What Can You Do After a Hit and Run Accident?

Hit and run accidents can be traumatizing and for more than one reason. Not only will you likely be suffering from the physical injuries you sustained in the crash, but you may also be dealing with the anxiety and stress of knowing the driver who hit you fled the scene. 

It may not seem like you have any recourse, especially in the immediate aftermath of such an accident, but you do have some options, according to Custodio and Dubey, LLP. These options include talking to a lawyer and hiring a private investigator. Depending on what kind of insurance you have, the accident may be covered. 

But let’s start with the moments immediately following the accident. What can you do? 

Following the Accident

Let’s say you’re the victim of a hit and run. As a pedestrian or a fellow driver, you’ve been hit by another motorist, and they’ve visibly fled the scene. 

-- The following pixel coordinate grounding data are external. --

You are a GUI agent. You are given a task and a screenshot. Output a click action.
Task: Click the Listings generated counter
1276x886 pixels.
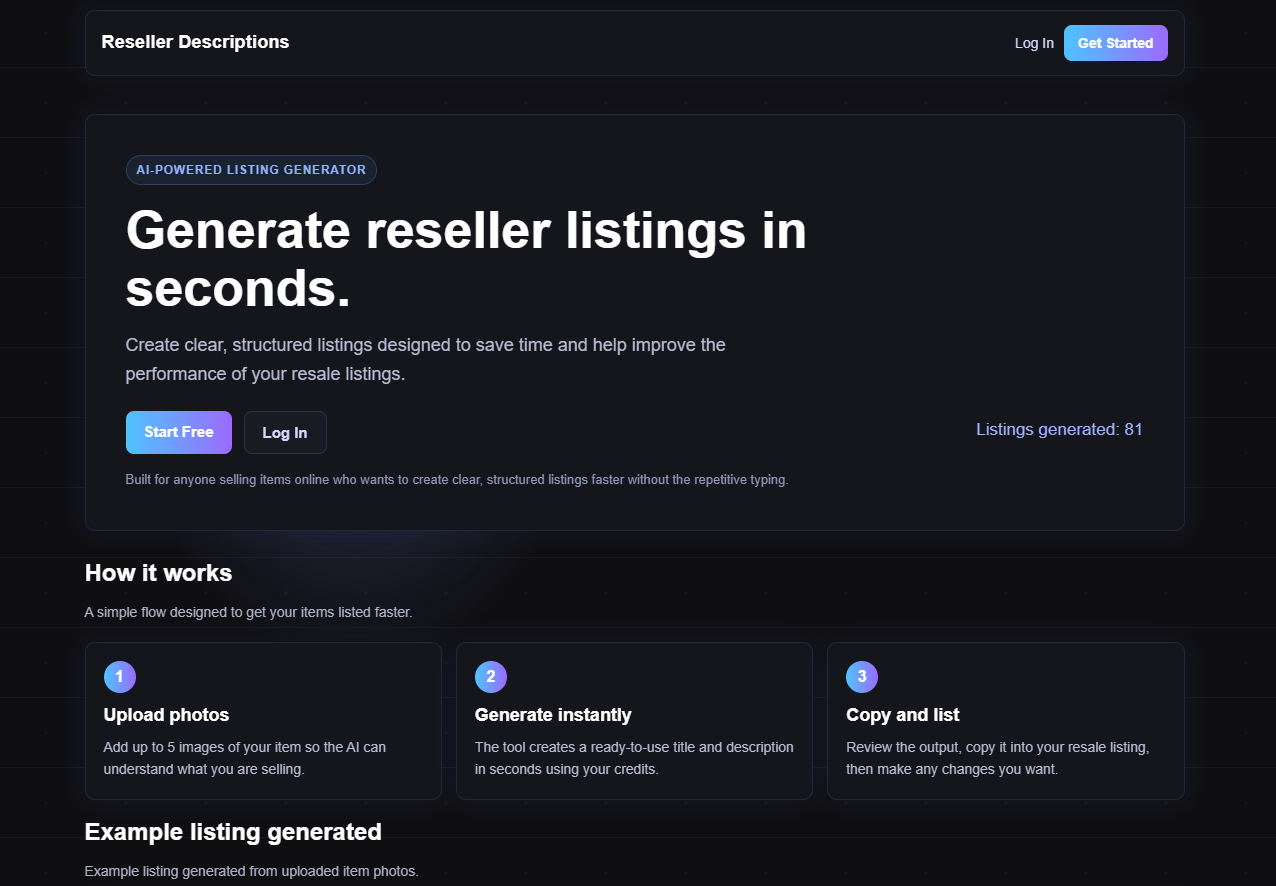click(x=1058, y=429)
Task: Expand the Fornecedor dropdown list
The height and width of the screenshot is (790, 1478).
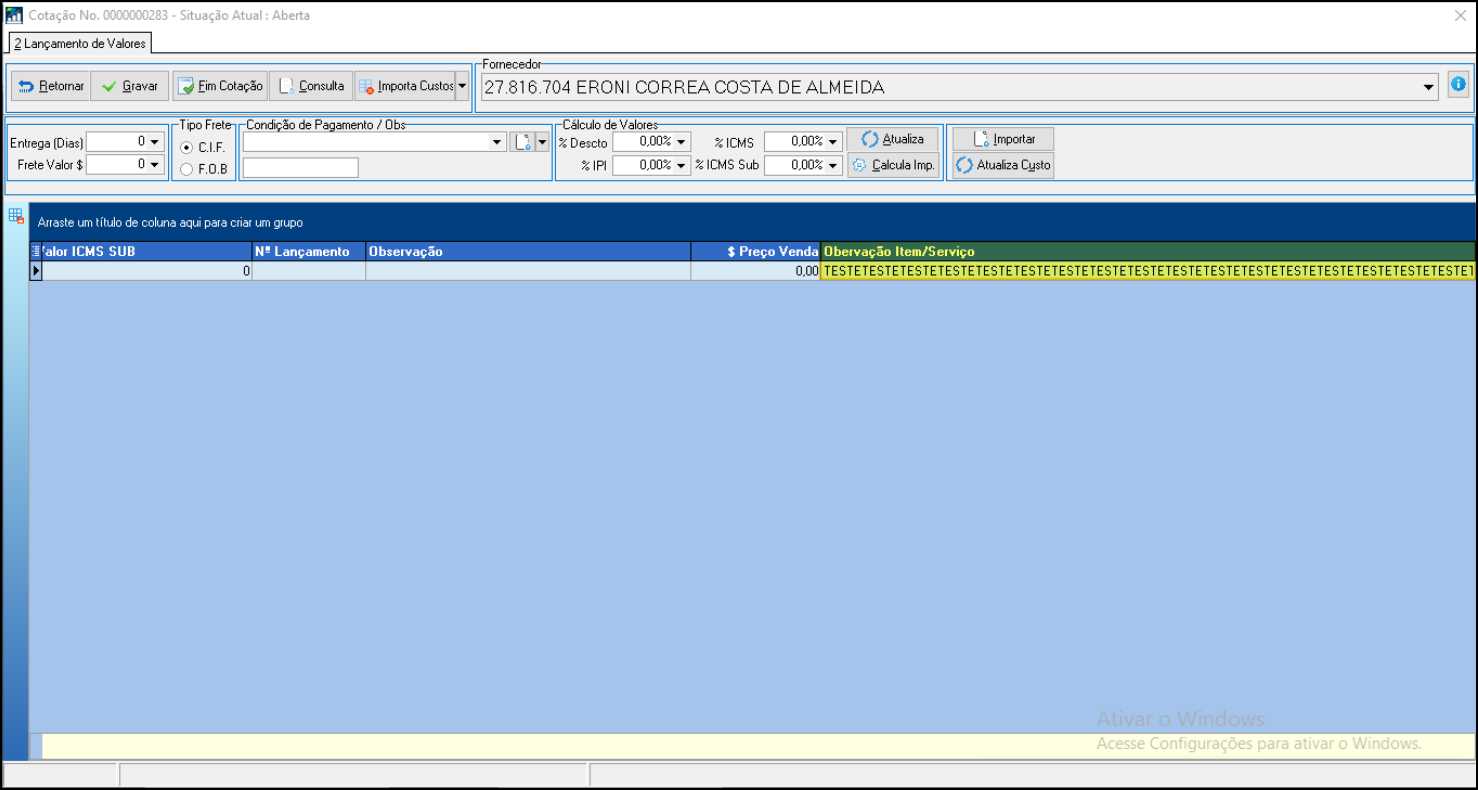Action: (1428, 88)
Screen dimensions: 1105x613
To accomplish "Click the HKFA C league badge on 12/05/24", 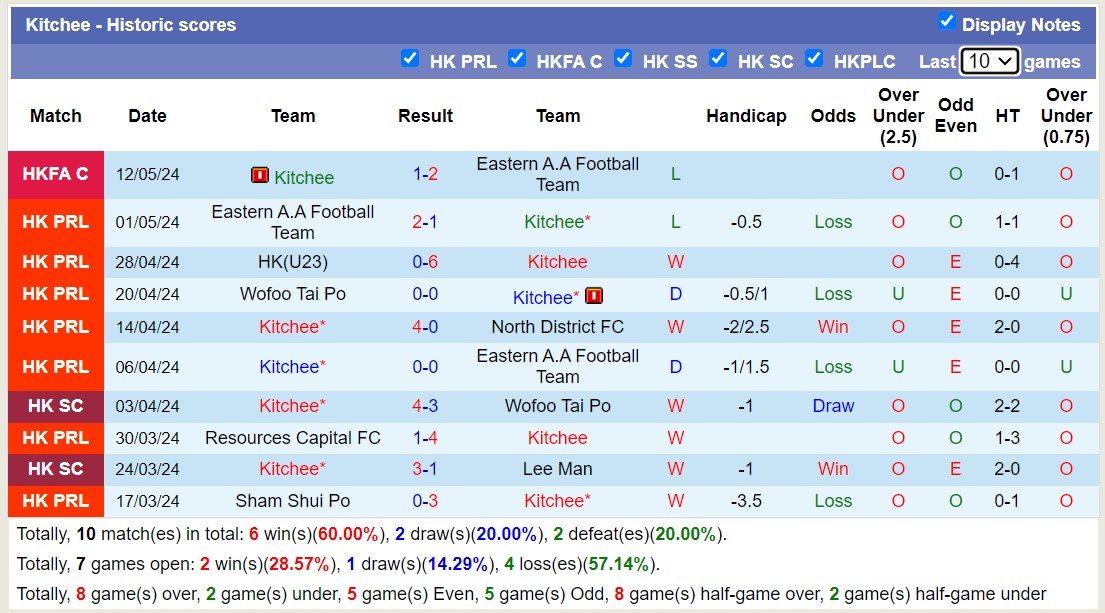I will pos(56,174).
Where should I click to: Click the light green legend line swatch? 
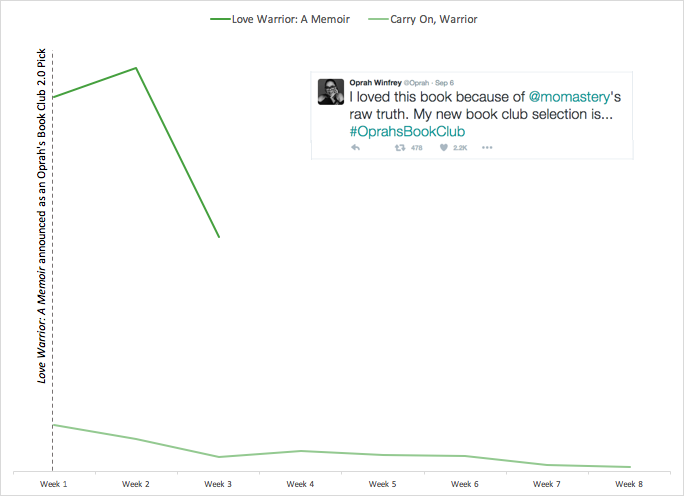click(378, 19)
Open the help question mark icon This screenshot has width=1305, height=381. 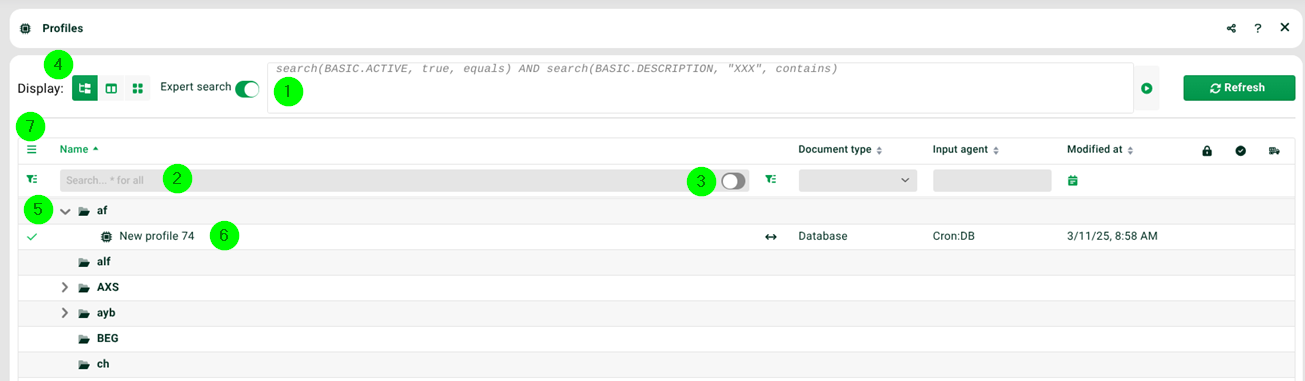coord(1258,28)
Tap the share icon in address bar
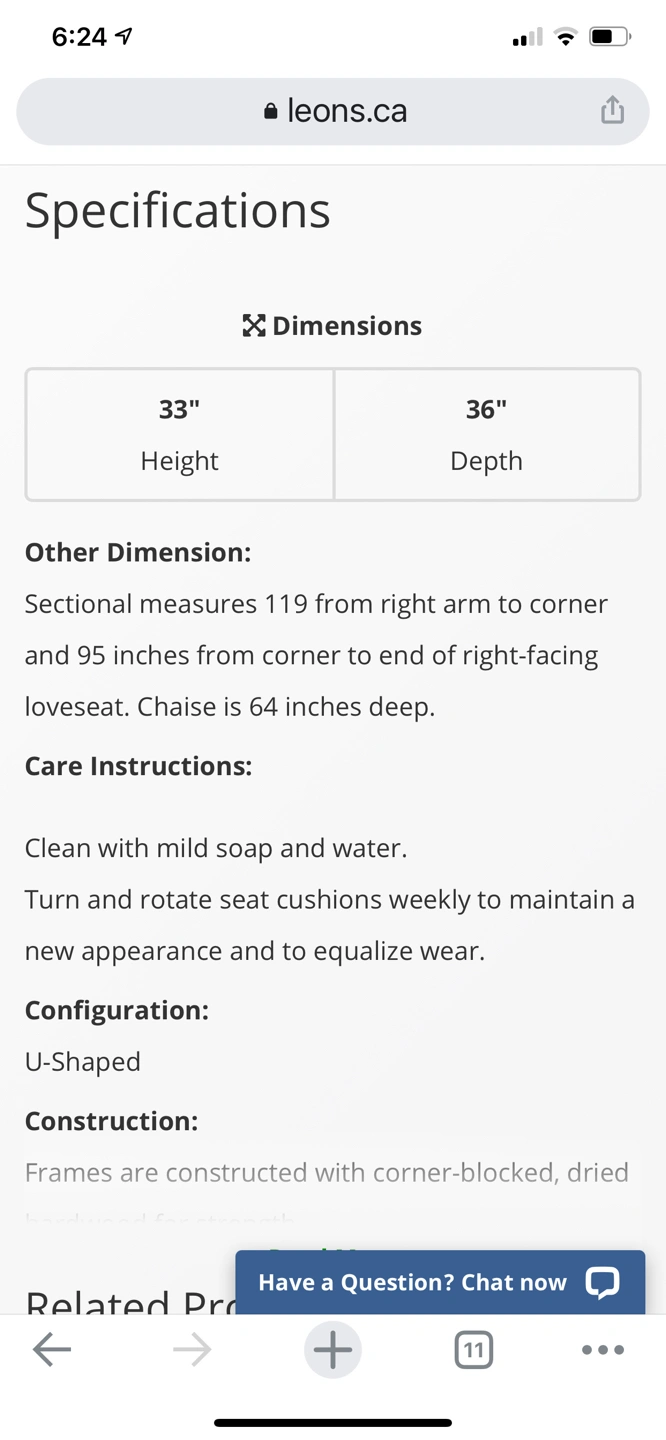Viewport: 666px width, 1440px height. pyautogui.click(x=612, y=109)
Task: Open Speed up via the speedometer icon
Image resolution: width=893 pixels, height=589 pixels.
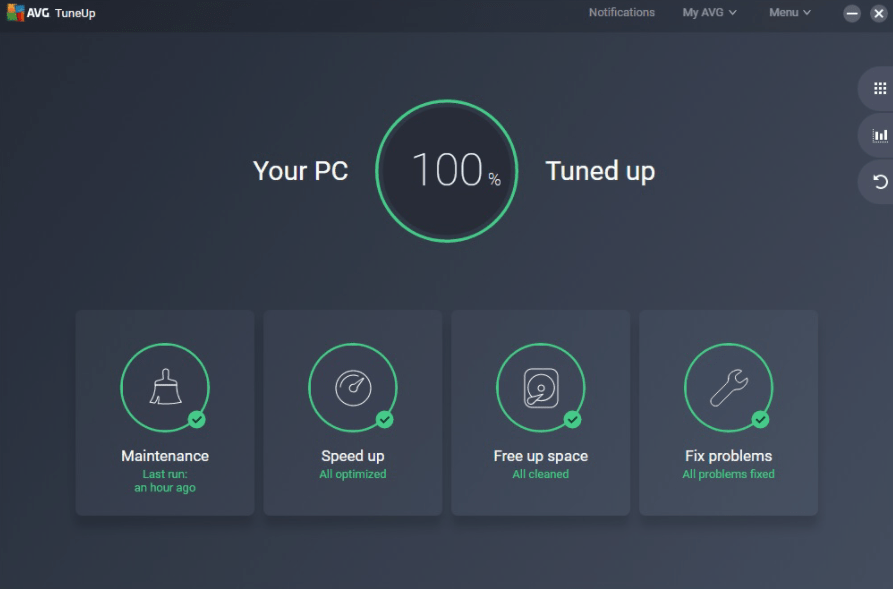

These are your first priorities: 

  • Try to collect any information you can. You may only have a few seconds before the fleeing driver is gone forever. Try to regain your senses and collect whatever information you can. Try to remember the make and model of the car that hit you, at the very least, and if possible, collect the license plate. Any details you can remember could be valuable, including any peculiar noises made by the vehicle, what the driver looked like, and the direction they headed immediately following the accident. 
  • Get to safety. Get to safety as quickly as possible. If you or your car remain in harm’s way, you could end up facing even more injuries and more damage. Even worse, if your car remains in the middle of the road, it could end up being a link in a long chain reaction of further accidents. If the car is drivable, get it to the side of the road, and get yourself to the side of the road as soon as possible without putting yourself in jeopardy. 
  • Call the police and file a report. Having a police report on file is a practical necessity. It’s going to serve an important purpose in the investigations and insurance procedures to follow, and it could be the first step in a successful police investigation. Call the police immediately and file a report if you can. 
  • Contact potential witnesses. While you’re waiting for the police to arrive, see if you can find any witnesses to the crime. Other drivers may have pulled over; ask them if they were able to get a license plate or collect details on the vehicle. Be sure to get their contact information, too, so you can follow up with them if necessary. 
  • Get medical attention. If you’ve suffered serious injuries, you should call an ambulance before anything else. If you’ve only suffered light to moderate injuries, it’s still a good idea to get checked out at a local hospital—but you may be able to do this after the scene is cleared and the police report is filed.

Your Insurance

Most car insurance companies offer what’s known as uninsured and/or underinsured coverage. Basically, this coverage kicks in when an uninsured motorist or a motorist with insufficient insurance coverage is found at fault in an accident involving your vehicle. In many cases, this also applies to a hit and run; if the fleeing driver is found to be at fault for the accident, this portion of your insurance policy should cover the damages. 

However, this still isn’t ideal. If the fleeing driver gets away without penalty, they may be likely to commit the offense again in the future. Plus, even if your insurance policy covers the initial damage to your vehicle, your insurance premiums may increase in the months and years that follow.

Talking to a Lawyer

In the days that follow your accident, try to get in contact with a lawyer. Most lawyers offer a free initial consultation, so you have nothing to lose by doing this. Give them a copy of the police report and discuss all the details of your case. Depending on the situation, they may have the resources necessary to help track down the offending driver—and hold them accountable for the accident. They may also be able to recommend an alternate course of action; for example, they may recommend you hire a private investigator, or may be frank and tell you there isn’t much hope of catching the fleeing driver. 

Being on the receiving end of a hit and run can be devastating, but it doesn’t have to be the end of the line. If you react quickly and collect whatever information you can, and if you spend some time working with a lawyer and/or your insurance company, there’s a good chance you can recover some, if not all of the damages.